The second patent that has been accepted by the USPTO will be issued Spring 2014 to Jared Rodman (class of 2011) and Joe Haber (class of 2011) for designing MagSoles, a type of magnetically-supported footwear. The footwear has sets of magnets fixed in repulsion that are positioned to support a wearer’s weight, providing comfort and potential therapeutic effects.
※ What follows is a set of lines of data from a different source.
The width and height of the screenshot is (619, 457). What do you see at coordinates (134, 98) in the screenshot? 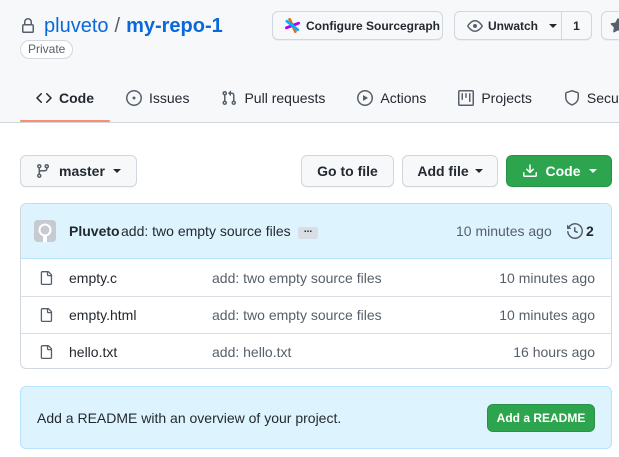
I see `issue-icon` at bounding box center [134, 98].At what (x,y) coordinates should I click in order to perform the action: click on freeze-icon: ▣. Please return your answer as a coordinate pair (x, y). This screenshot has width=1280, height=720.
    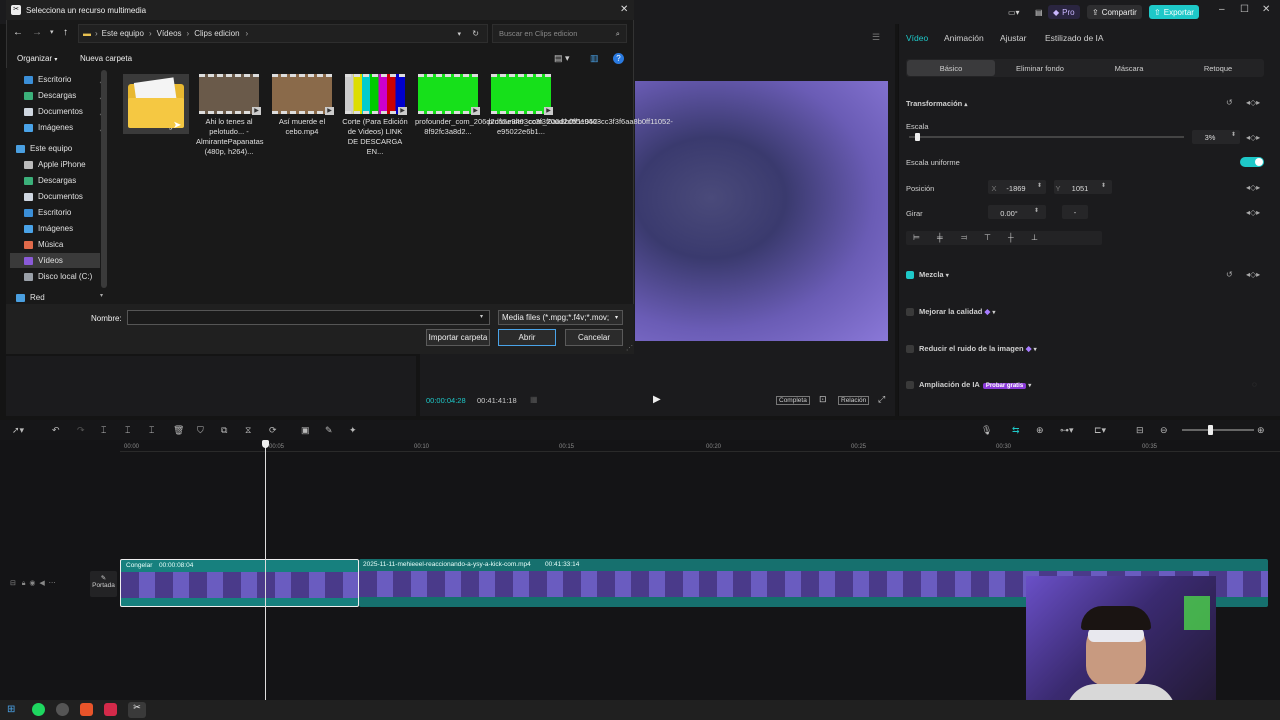
    Looking at the image, I should click on (306, 430).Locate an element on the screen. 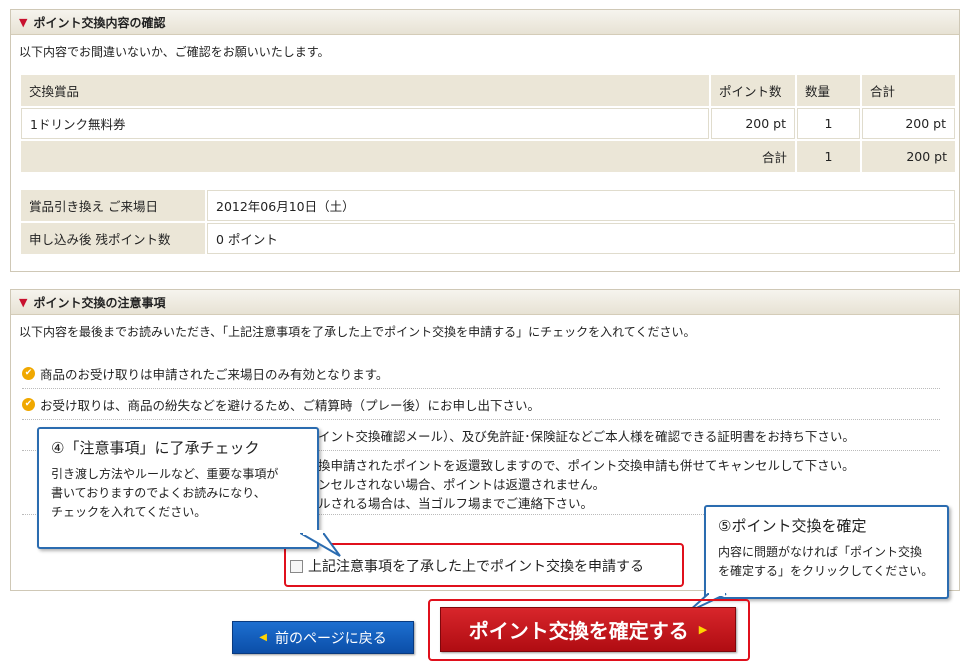  triangle-right-icon: ▶ is located at coordinates (703, 630).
As the user steps down and pushes the sets of repelling magnets toward each other, the repellent force of the magnets pushes back up against the bottom of the foot, thereby softening the blow when walking or standing.
“It is a tremendous honor to have two sets of Gann alumni recognized for the innovative work they did while still in high school,” said Josh Neudel, Chair 21st Century Learning and STEM. “These students designed and built creative solutions to help solve real-life problems, which is a credit to the type of high level work that high school students can do when given the opportunity to pursue their interests and think outside the box.”
“What was unique about these students is not only their achievements in science and innovation, as attested to by these extraordinary achievements, but also their leadership and broader contributions to the Gann community and their deep commitment to Tikkun Olam (repairing the world),” added Rabbi Marc Baker, Head of School. “I am confident that these alumni will use their skills, talents and passions to solve new problems and to make our world a better place.”